Nellie: The Life and Loves of a Diva by Robert Wainwright

Author:Robert Wainwright [Wainwright, Robert]
Language: eng
Format: epub
ISBN: 9781838955090
Google: X5imzgEACAAJ
Publisher: Allen & Unwin
Published: 2022-03-15T20:37:59+00:00


He was right on one score and wrong on another. The public expectation about her arrival at Covent Garden had helped boost ticket sales for the season to their highest level ever and Augustus Harris had welcomed Nellie with open arms. But he was wrong about Philippe who arrived in London not long after Nellie and had taken rooms at 94 Mount Street in Mayfair, suitably distant from Westminster although they would soon be openly visiting each other’s houses.

Philippe was in the audience at Covent Garden on Nellie’s opening night.
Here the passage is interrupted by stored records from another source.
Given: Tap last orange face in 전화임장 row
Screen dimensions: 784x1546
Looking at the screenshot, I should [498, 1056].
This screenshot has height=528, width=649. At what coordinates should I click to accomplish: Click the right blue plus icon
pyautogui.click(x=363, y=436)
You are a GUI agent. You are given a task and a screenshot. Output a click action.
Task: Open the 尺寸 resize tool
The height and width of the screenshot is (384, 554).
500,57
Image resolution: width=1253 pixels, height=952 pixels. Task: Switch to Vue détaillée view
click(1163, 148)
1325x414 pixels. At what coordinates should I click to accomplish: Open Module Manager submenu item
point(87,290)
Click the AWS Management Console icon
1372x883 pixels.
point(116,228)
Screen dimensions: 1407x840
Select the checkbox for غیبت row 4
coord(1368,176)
It was a triumph: extra chairs were packed into the orchestra stalls, which normally accommodated four hundred and fifty patrons, and more chairs filled the crowded alleyways. Newspapers across Australia carried the same excited Reuters report which noted that the Prince and Princess of Wales had been in the royal box for Nellie’s performance and there had been numerous encores. ‘The critics agree in declaring that her voice has increased in strength and volume,’ the report crowed.

As powerful as her voice was that night, it was her acting that most critics noticed, with words like graceful and emotional replacing former observations about being wooden and stilted. It was as if she had thrown off the shackles of expectation and had truly grasped her place at the forefront of opera.

The appearance of royalty that night was significant, a public declaration of their friendship and respect for Nellie and a clear signal that her affair with Philippe had a royal nod of approval.

The Prince of Wales had been in court during the day as a witness in what was to become known as the ‘royal baccarat scandal’. It involved a card game played between a group of rich friends in a Yorkshire manor the previous year when one of the guests, Sir William Gordon-Cumming, had been found cheating. Gordon-Cumming pledged to never play again and then relented, accusing his friends of slander and taking them to court. He would lose the case but not before he forced the Prince of Wales to give evidence from the witness box, becoming the first royal brought involuntarily to court in more than four hundred years.

It had been a humiliating experience, courtroom sketches showing a rotund, unhappy man trying to avoid stares in a crowded room. Despite this, Edward insisted on going to the opera that evening to hear the soprano, to congratulate her publicly and then let it be known that she was invited to a private lunch at Marlborough House three days later.

Occasionally, newspaper social columns would mention Nellie and Philippe in the same account of a party or event, and their names both appeared among the most desired of the summer’s society photographs that could be bought from studios for two shillings a pop. But it was at the opera where their infatuation was displayed publicly because Philippe was in the family box every night she sang, the unabashed cheerleader for what would become known as ‘Melba nights’.